--- Data records ---

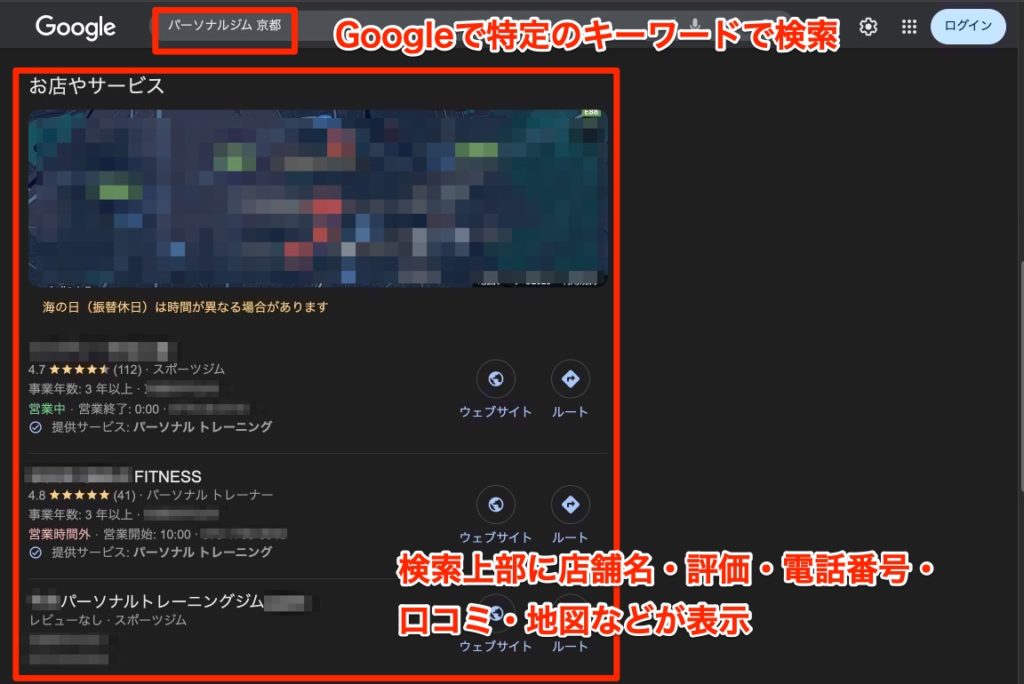Click the ログイン sign-in button
The image size is (1024, 684).
click(967, 26)
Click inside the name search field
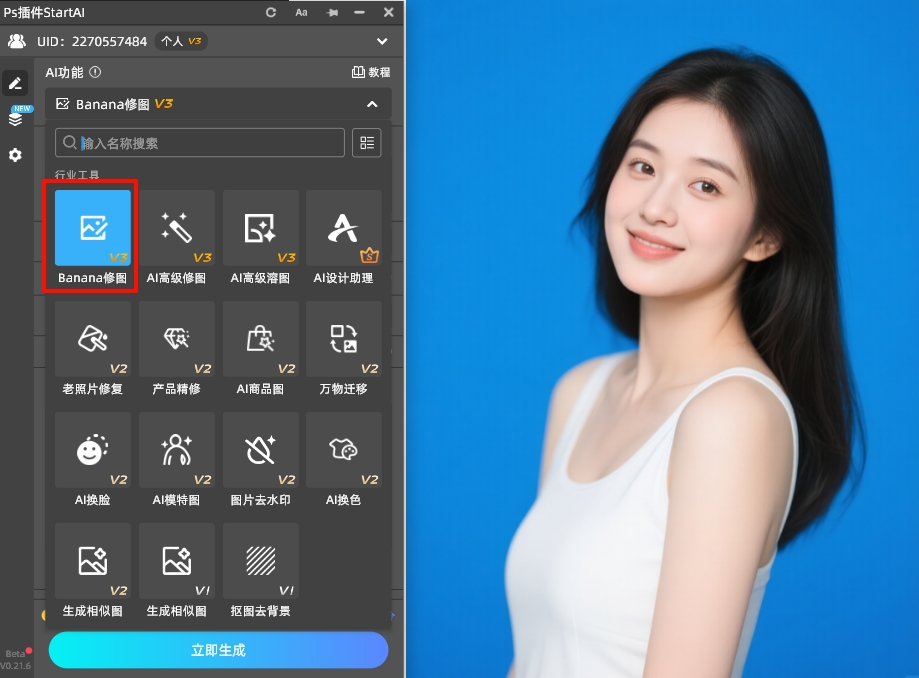The height and width of the screenshot is (678, 919). point(198,142)
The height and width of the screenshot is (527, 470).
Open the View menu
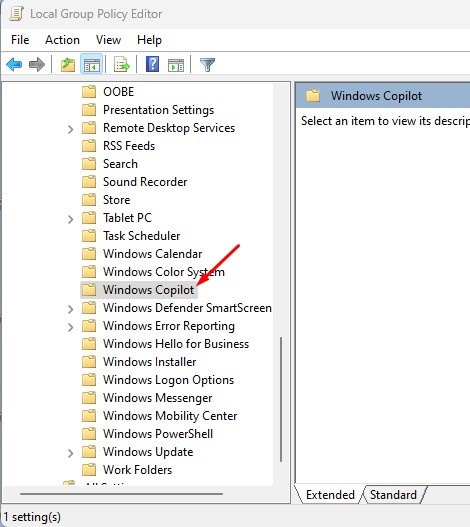pos(108,40)
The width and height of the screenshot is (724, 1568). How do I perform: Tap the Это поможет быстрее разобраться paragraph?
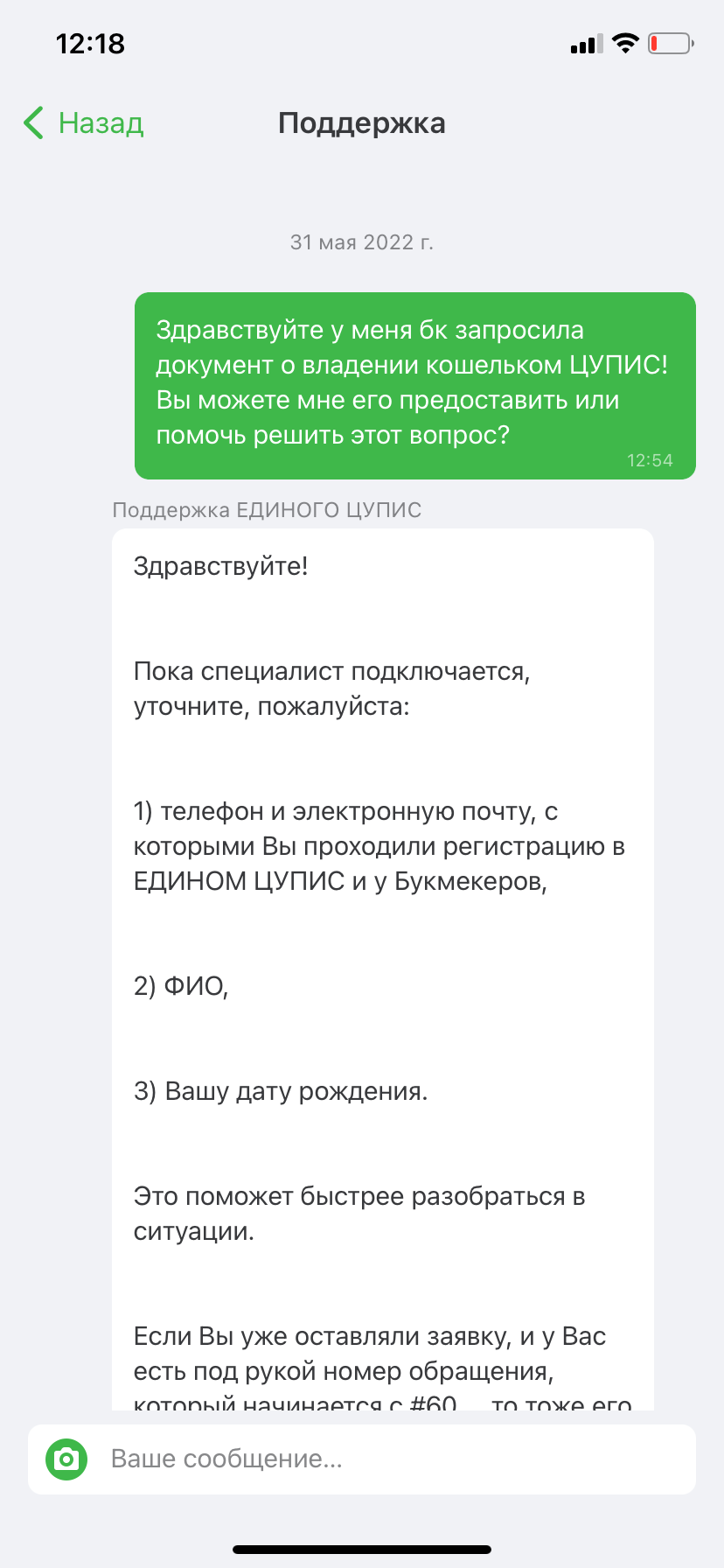(359, 1214)
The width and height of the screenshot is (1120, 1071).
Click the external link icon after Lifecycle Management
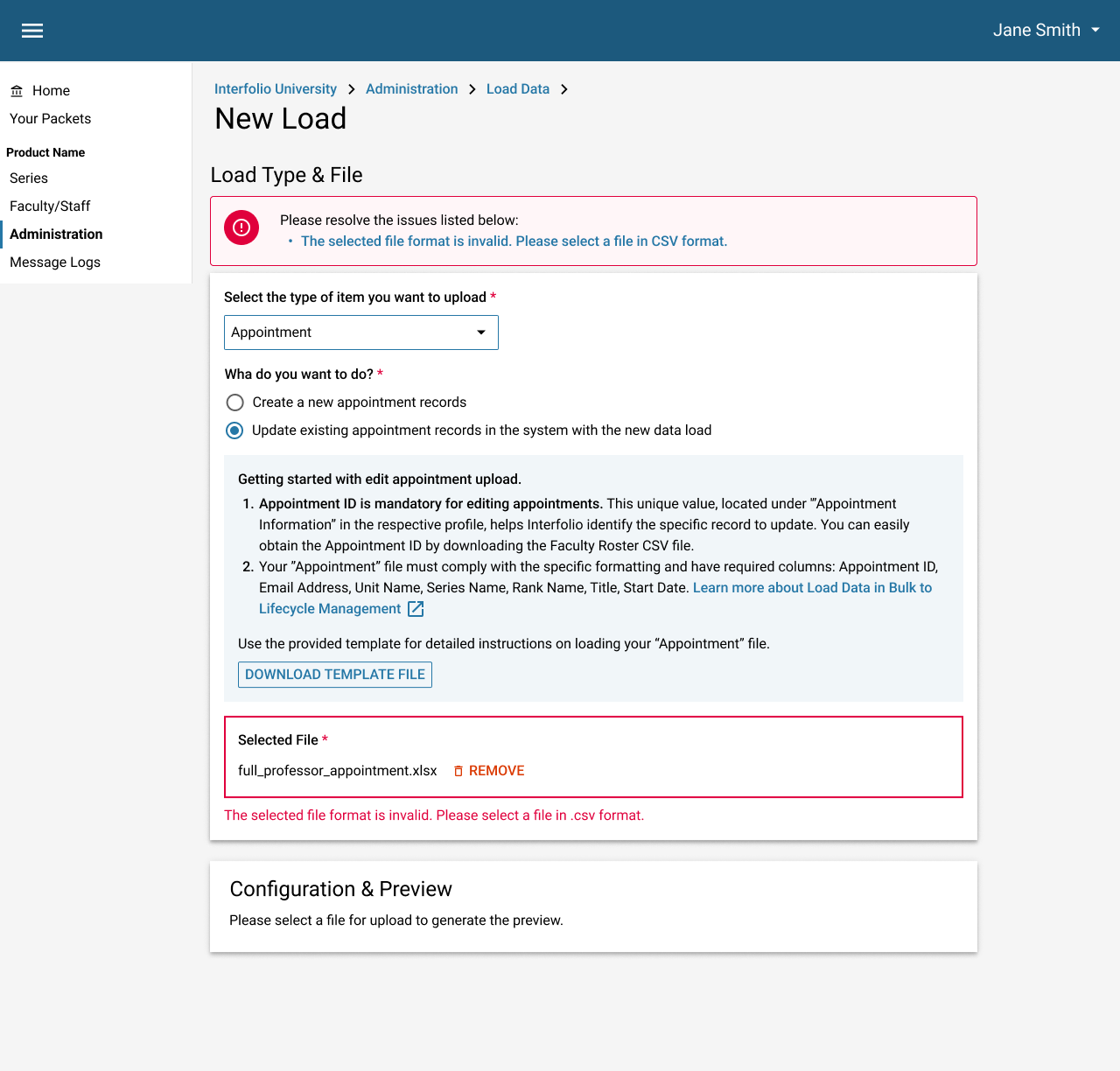416,609
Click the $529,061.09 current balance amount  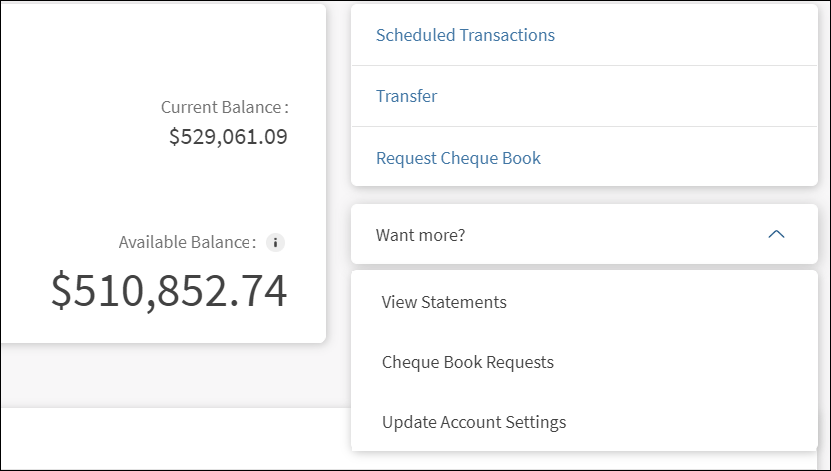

---

- _Requirement_
Transcribe, exactly and without pictures, everything in the data from the line with "The height and width of the screenshot is (527, 470)." down to the line with "The width and height of the screenshot is (1120, 1071).", both included.

- _Answer section_
The height and width of the screenshot is (527, 470).
Open the View menu
pos(108,40)
The width and height of the screenshot is (724, 1568). How do I perform: Tap the Это поможет быстрее разобраться paragraph?
(359, 1214)
The width and height of the screenshot is (1120, 1071).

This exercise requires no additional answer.